Earlier this summer, Minnesota became one of the most recent states to legalize marijuana for medical purposes. So far, 22 other states and the District of Columbia have passed laws legalizing medical marijuana even though the drug remains illegal under federal law. Unlike most other states, Minnesota restricts use to tightly controlled marijuana-derived medicines that cannot be smoked.

Additionally, Minnesota’s medical marijuana laws only allow prescriptions for patients suffering from certain conditions. When the bill was passed, it was estimated that only about 5,000 Minnesotans would be eligible under current criteria.

So what does this all have to do with worker’s compensation in Minnesota? At the moment, the answer to that question is somewhat unclear. Some are already seeing the potential of medical marijuana as a safer alternative to the opioid painkillers often prescribed to injured workers or those who suffer from chronic pain. As most Americans know, opioids (such as OxyContin and Vicodin) can be highly addictive, and overdoses of these drugs can be fatal. Moreover, these drugs are not intended to be used long-term, which means that they are not generally a safe course of treatment for back injuries and other conditions that result in chronic pain.

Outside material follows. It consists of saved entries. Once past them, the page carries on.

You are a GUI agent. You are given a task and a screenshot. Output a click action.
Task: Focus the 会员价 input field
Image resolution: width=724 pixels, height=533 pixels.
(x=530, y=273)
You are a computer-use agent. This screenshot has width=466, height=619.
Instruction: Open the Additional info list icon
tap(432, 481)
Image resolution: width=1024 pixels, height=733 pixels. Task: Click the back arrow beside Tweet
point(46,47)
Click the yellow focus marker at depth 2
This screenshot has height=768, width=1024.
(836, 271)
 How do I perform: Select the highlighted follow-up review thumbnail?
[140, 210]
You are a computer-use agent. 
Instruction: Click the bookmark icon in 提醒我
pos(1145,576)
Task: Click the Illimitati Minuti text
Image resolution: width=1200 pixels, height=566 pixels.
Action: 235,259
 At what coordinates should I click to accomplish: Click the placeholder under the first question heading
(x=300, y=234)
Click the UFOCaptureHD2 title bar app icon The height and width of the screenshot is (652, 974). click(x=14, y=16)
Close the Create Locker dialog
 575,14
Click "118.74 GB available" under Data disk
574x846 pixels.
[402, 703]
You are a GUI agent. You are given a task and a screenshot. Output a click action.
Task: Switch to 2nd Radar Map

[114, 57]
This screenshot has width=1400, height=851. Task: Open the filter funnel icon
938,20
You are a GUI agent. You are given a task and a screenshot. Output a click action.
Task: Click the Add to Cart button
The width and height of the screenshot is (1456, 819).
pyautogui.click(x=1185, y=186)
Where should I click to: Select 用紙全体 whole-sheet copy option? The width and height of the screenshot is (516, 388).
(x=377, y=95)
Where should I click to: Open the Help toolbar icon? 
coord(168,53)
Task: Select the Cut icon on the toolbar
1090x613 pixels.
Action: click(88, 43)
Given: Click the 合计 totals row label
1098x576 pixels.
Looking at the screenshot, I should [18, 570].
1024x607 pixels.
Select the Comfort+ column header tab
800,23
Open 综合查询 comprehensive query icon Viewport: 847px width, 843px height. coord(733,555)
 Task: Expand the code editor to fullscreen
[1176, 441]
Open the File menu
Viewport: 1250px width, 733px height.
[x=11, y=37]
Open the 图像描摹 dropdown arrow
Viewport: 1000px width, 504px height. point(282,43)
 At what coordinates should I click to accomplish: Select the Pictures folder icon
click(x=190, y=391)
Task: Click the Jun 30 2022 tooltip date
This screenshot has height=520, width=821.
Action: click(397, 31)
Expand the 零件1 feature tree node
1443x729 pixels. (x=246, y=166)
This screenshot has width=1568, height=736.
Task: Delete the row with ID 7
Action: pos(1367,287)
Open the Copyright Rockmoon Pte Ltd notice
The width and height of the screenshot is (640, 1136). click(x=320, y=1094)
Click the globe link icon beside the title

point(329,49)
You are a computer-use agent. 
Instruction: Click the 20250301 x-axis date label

According to a recent article on the Business Insurance website, The Minnesota Department of Labor and Industry recently “adopted a rule establishing criteria for long-term opioid treatment.” In that rule, the DLI noted that under state law, medical marijuana is not considered an “illegal substance” for treating injured workers.

Practically speaking, the DLI’s newly issued rule does not change the status of medical marijuana in Minnesota – at least not yet. As we noted above, use of the drug is tightly controlled. And currently, work-related injuries typically do not qualify someone for a prescription. However, if and when Minnesota’s medical marijuana regulations become less restrictive, the drug (or derivative products) could become a relatively safe alternative for pain management of certain work-related injuries.